É tudo que não se encontra em uma cadeia. "A intenção da lei é permitir que o menor tenha acompanhamento adequado, que se recupere. Mas, no ambiente da delegacia, isso não é possível", reconhece o delegado-chefe da 9ª Subdivisão Policial (SDP), de Maringá, Márcio Amaro. O distrito abriga atualmente cinco jovens, em celas separadas das de adultos.
Solução nunca é definitiva
Apesar de boa, a notícia do fim de adolescentes sentenciados nas carceragens deve ser vista com ressalva. Primeiro porque o volume de internações é flutuante e pode crescer repentinamente. É um fator, portanto, difícil de ser controlado. E depois porque a criação de novos Censes, embora necessária, é capaz provocar um efeito colateral perverso.

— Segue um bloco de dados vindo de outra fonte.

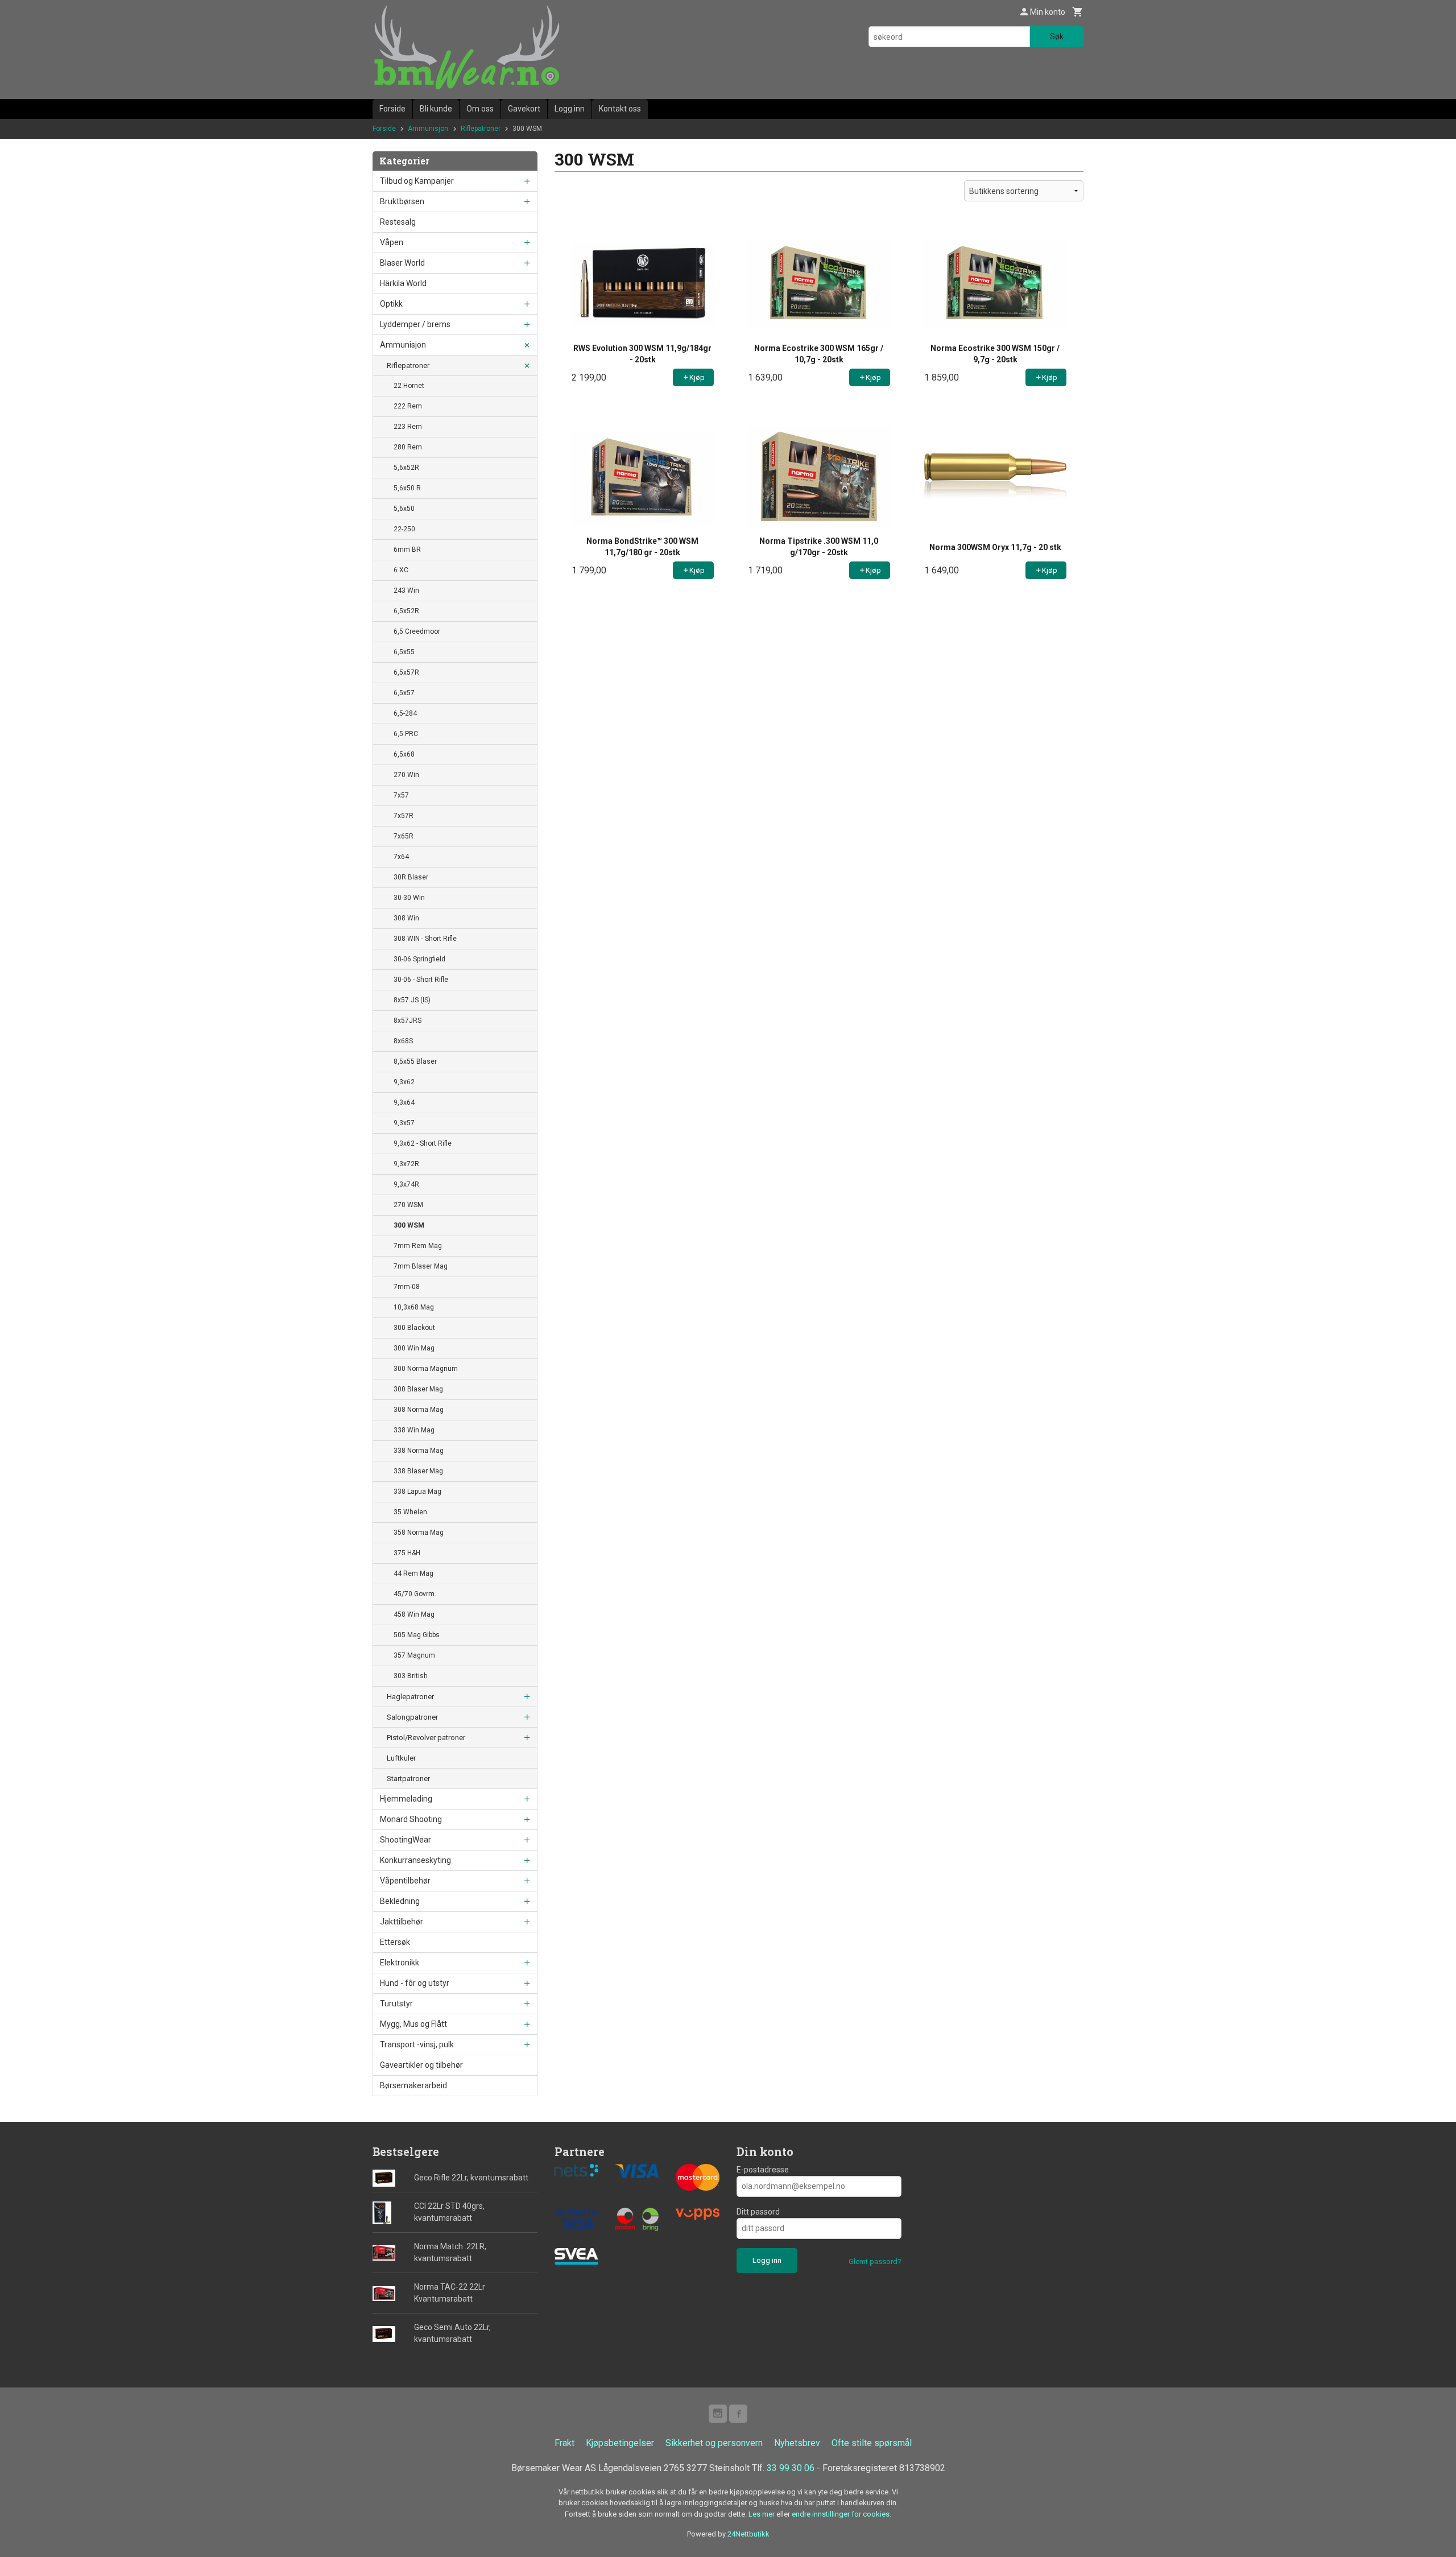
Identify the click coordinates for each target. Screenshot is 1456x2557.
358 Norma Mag (419, 1532)
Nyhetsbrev (797, 2443)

"Quando você tem uma nova unidade e ela é boa, o juiz [que define se o jovem ficará privado de liberdade ou não] tende a querer internar o menino, porque sabe que a estrutura tem qualidade. Isso faz com que haja privação de liberdade mesmo em casos desnecessários, como no de jovens envolvidos com o consumo de drogas", explica o promotor Digiácomo.
Além disso, acrescenta, há juízes extremamente conservadores, que internam jovens baseados em critérios inadequados para a decisão, como a condição financeira da família, o que contribui para afogar o sistema. A solução, assim, nunca é definitiva.
O caminho mais frutífero é investir em políticas públicas que afastem os jovens da criminalidade. "A solução não se dá através da pura e simples repressão. Ela é necessária e faz parte do processo, mas o que resolve são políticas de prevenção e proteção", diz o promotor. Como exemplo, ele cita a oferta de educação de qualidade, iniciativas de combate à drogadição e a criação de espaços esportivos e culturais.
A responsabilidade cabe à União e ao Estado, mas principalmente aos municípios, aponta Digiácomo. "Os prefeitos têm a faca e o queijo na mão. Eles dominam orçamento local e, até por força de Lei, tem a obrigação de agir."